Читать книгу A Thousand Years of Jewish History - Maurice H. Harris - Страница 25

Joseph the Satrap

Оглавление

Joseph, the nephew of Onias, a man of resources, was appointed tax-gatherer of the Palestinian lands. A tax-gatherer was given a military retinue to enforce his claims. It was a position of great importance, and made him practically governor of all Palestine with title of Satrap. He exercised his power with severity. Still he brought wealth and improvement to Judea and awakened in the Jews a greater confidence in themselves.

Certainly contact with the Greeks widened the horizon of the Jews, furthered their culture, and gave them a taste for the arts of architecture and sculpture. The Greeks also inculcated love of freedom, the dignity of man, and intellectual research in the realms of science and philosophy. But Greek civilization had perils as well as advantages. Nor was it transplanted to the East in its noblest form. The best of Greek thought was evolved in Athens, not in Alexandria. Then too, the Greeks everywhere were fond of conviviality, so often the stepping-stone to immorality. That was why the prophets, from Samuel on so frowned upon Canaanitish revelries.
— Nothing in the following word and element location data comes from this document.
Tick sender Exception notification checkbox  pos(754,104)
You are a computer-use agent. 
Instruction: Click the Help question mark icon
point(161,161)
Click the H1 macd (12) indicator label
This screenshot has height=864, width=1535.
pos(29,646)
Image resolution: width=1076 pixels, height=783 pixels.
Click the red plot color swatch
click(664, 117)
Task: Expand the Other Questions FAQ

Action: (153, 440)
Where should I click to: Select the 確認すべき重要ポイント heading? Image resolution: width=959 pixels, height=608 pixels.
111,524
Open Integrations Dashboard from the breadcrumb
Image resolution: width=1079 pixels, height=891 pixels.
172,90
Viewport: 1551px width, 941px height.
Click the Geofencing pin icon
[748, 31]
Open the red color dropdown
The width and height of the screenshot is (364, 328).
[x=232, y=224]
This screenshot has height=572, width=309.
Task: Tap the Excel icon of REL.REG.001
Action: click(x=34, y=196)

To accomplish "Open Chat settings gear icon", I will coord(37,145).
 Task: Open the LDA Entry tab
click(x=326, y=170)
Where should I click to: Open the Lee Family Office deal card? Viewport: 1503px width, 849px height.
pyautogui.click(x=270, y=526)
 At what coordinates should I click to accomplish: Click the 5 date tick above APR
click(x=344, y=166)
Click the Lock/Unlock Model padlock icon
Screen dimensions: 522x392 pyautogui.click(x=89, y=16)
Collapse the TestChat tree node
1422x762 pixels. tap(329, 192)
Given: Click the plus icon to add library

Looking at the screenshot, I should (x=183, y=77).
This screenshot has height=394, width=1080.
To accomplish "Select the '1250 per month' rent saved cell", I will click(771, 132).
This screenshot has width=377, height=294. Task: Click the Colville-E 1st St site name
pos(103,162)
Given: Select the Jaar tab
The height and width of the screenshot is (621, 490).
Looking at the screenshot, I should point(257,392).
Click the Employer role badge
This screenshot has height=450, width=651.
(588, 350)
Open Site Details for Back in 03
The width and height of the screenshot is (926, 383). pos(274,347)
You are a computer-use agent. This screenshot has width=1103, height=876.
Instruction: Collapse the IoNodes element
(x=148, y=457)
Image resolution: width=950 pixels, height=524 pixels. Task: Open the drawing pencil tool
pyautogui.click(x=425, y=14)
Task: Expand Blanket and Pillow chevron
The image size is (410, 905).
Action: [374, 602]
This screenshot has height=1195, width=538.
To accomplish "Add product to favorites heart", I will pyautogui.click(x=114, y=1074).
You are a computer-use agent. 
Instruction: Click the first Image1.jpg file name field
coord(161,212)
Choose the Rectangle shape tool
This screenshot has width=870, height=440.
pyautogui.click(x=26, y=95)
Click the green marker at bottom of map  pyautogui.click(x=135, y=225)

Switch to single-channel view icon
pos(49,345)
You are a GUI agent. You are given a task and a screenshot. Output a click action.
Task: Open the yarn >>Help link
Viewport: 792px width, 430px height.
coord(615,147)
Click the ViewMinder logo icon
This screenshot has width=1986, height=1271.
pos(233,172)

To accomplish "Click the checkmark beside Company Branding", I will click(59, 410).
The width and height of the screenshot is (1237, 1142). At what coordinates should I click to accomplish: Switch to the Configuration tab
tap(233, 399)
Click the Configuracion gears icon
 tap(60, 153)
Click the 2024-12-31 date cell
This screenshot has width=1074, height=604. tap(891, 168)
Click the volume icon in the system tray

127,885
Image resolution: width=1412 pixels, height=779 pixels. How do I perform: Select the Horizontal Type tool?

Some Jews quickly imitated this pagan frivolity and dissipation. Joseph, the satrap, in order to please Ptolemy Philopater, the Greco-Egyptian monarch, introduced the festivities of Dionysus (Bacchus) into Jerusalem; these really meant drunken orgies. Next he imported to the Jewish capital dissolute dancing-women. These associations began to loosen the adherence of the people to Judaism's strictly moral code. Epicureanism, that had become a sanction for indulgence, was beginning to take its place.